__Instruction__: Transcribe the Fred Lazarus passage below word for word, beginning at "As head of F&R" and stopping after "two years later.".

__Passage__:
** Begin **

As head of F&R Lazarus, Fred Lazarus had already proved himself to be one of the country's most influential retailers. In 1939, he was alarmed to note that the Thanksgiving Holiday was set to occur on the last day on November, thereby reducing the precious selling period between that holiday and Christmas. He personally launched a campaign to fix the holiday permanently on the last Thursday of the month in order to maximise sales potential weekend. That proposal was signed into law by President Roosevelt two years later.

** End **

__Dataset content__:
** Begin **

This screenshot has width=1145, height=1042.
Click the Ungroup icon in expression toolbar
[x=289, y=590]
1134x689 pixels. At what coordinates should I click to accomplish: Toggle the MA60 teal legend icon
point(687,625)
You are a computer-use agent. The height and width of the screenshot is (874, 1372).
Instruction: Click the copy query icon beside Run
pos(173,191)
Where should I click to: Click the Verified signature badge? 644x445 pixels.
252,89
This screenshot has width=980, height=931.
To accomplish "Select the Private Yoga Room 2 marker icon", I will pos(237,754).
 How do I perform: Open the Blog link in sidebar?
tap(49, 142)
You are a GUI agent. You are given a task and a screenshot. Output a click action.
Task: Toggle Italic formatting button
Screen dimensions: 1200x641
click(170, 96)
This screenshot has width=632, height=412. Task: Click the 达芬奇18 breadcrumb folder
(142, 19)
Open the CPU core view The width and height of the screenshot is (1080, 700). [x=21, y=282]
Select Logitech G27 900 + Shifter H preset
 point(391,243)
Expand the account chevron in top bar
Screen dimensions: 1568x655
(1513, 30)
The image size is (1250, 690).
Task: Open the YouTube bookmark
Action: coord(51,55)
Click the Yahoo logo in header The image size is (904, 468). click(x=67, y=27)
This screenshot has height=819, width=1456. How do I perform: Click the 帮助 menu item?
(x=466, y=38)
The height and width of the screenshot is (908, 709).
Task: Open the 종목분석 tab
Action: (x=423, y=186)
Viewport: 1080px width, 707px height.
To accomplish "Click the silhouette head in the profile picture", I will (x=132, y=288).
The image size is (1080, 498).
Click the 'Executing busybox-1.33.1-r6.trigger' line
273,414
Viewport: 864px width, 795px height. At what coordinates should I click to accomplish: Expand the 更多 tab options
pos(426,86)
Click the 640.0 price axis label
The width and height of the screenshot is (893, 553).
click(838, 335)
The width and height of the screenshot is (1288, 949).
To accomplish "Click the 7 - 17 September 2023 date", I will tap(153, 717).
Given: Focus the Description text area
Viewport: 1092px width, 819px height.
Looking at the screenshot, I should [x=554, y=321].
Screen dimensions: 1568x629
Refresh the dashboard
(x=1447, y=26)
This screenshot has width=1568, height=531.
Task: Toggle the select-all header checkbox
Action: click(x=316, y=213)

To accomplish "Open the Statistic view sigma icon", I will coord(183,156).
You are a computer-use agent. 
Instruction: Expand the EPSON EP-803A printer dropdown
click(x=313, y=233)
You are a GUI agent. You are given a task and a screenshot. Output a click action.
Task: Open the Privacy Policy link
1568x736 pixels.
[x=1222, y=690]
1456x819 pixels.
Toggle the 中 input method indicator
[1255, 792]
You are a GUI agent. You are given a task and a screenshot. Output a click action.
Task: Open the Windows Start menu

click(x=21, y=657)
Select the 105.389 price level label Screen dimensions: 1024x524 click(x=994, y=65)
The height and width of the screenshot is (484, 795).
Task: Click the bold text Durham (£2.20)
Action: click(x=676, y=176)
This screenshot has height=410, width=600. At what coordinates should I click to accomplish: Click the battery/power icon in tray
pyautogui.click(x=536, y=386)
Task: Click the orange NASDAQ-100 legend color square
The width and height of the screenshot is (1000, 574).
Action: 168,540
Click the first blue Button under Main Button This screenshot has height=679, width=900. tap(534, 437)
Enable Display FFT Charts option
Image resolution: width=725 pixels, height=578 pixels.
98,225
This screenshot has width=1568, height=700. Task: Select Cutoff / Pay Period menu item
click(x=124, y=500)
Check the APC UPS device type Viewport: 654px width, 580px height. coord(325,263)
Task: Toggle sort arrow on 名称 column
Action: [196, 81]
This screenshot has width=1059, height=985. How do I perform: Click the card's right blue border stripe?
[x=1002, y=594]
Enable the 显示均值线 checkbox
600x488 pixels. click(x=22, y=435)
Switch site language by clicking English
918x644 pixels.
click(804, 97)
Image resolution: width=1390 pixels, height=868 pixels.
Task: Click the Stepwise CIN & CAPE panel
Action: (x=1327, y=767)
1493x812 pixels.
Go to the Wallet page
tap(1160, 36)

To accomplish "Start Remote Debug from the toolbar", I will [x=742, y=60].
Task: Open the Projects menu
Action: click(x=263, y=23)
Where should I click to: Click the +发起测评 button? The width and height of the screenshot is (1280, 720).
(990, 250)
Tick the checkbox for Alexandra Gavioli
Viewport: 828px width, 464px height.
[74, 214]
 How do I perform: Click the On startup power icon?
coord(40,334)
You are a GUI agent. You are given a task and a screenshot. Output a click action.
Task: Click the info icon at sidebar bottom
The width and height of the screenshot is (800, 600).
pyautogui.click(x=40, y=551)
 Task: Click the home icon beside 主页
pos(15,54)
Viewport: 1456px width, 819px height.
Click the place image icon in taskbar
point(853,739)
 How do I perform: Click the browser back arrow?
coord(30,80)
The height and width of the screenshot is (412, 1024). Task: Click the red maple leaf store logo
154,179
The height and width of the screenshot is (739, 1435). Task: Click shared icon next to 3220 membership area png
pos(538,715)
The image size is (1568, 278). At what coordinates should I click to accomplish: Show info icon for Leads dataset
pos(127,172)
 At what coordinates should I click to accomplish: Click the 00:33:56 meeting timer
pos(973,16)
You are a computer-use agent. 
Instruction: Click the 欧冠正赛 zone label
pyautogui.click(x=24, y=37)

** End **

__Exercise answer__:
As head of F&R Lazarus, Fred Lazarus had already proved himself to be one of the country's most influential retailers. In 1939, he was alarmed to note that the Thanksgiving Holiday was set to occur on the last day on November, thereby reducing the precious selling period between that holiday and Christmas. He personally launched a campaign to fix the holiday permanently on the last Thursday of the month in order to maximise sales potential weekend. That proposal was signed into law by President Roosevelt two years later.